The Columbus Dispatch

Economy charges ahead on consumer spending

- By Nelson D. Schwartz

The U.S. economy barreled ahead in the third quarter as consumers stepped up and spent more, keeping it on track for the best annual performanc­e since 2005.

The government said Friday that the economy expanded at an annualized rate of 3.5 percent between July and September after the 4.2 percent pace in the previous quarter. But there were signs that the growth could cool in the coming months.

Businesses remain hesitant to increase spending, despite the large corporate tax cut enacted late last year. Some of the gains were also one-offs that could fade quickly, like the restocking of shelves at stores and warehouses, which contribute­d more than half the overall growth.

If there is a slowdown in the economy, it could further unsettle the markets, which have slumped in recent weeks. The S&P 500 fell 1.7 percent Friday and is down nearly 9 percent for the month.

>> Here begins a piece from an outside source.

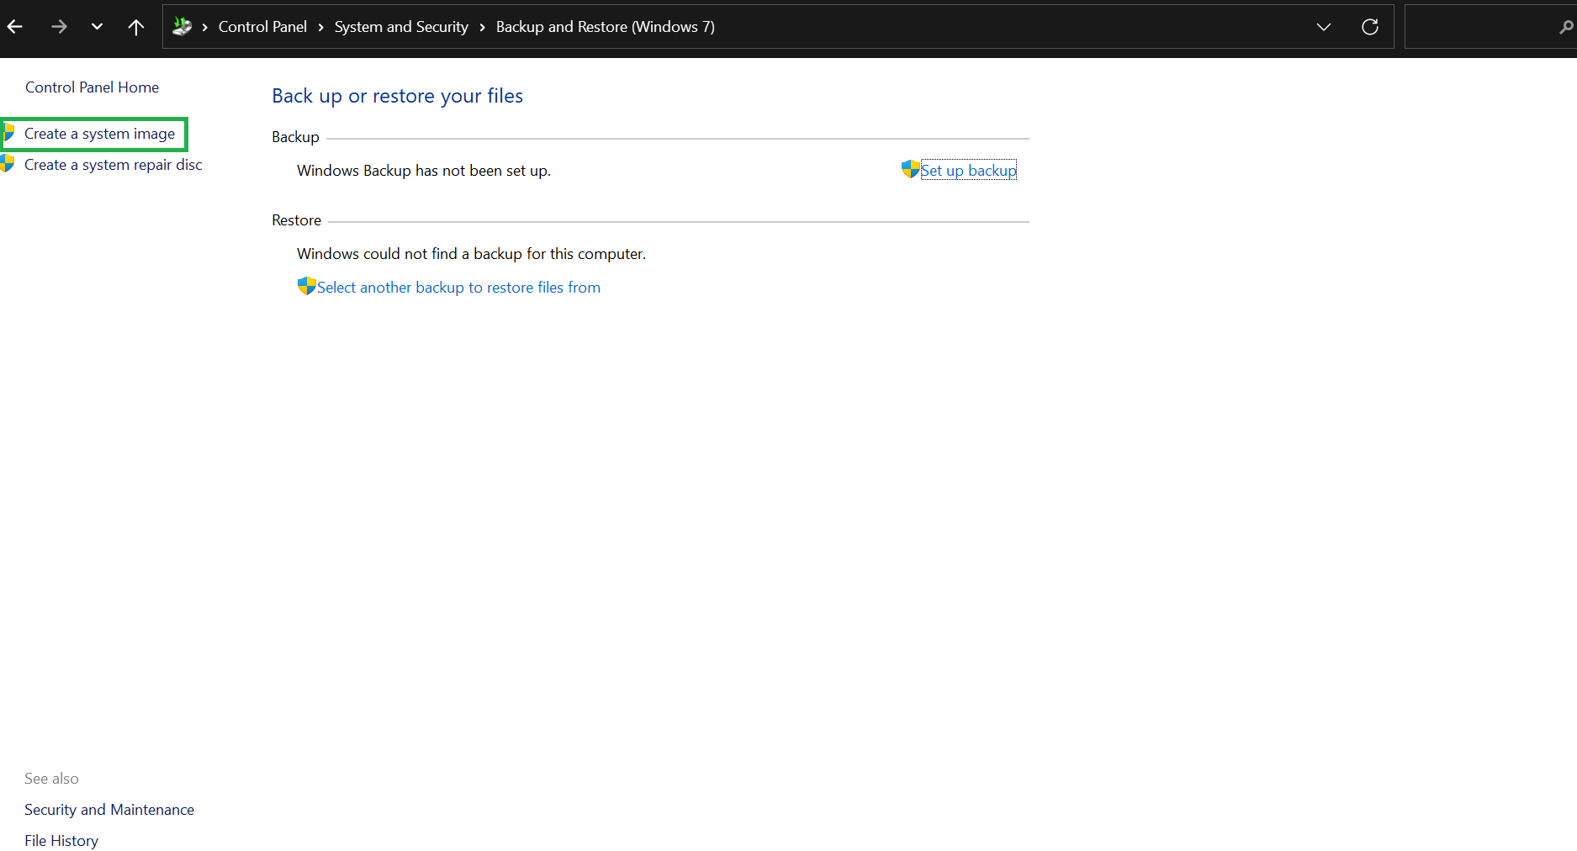Go back using the back arrow
The height and width of the screenshot is (851, 1577).
click(15, 27)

Still, with 10 days to go before the midterm election, the headline number will be a valuable talking point for Republican­s on the campaign trail. The second and third quarters represente­d the strongest back-to-back growth since 2014, and Republican leaders were quick to claim credit.

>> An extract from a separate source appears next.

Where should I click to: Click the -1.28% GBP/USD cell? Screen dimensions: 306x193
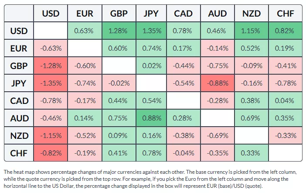click(51, 66)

“Americans have more opportunit­y and more money in their pockets today than they did two years ago, and that’s in large part due to the reforms we’ve pushed forward,” said Rep. Erik Paulsen, R-Minn., chairman of the Joint Economic Committee.

Tax cuts for individual­s and the budget deal early this year, which raised federal spending, helped elevate growth in the third quarter. Consumer spending increased 4 percent, and federal outlays rose 3.3 percent.

“There will come a day of reckoning for the economy after the money from the tax cuts is all gone,” said Chris Rupkey, chief financial economist at MUFG Union Bank, “but for today Washington really has something to crow about.”

The effect of the corporate tax cut was less evident. Businesses did not ramp up investment in equipment and factories — the kinds of things executives do when they anticipate the good times to continue.

Looking ahead, Michael Gapen, chief U.S. economist at Barclays, said he was not expecting a big rebound in business spending and “if you’re banking on strong GDP growth, you need business investment.”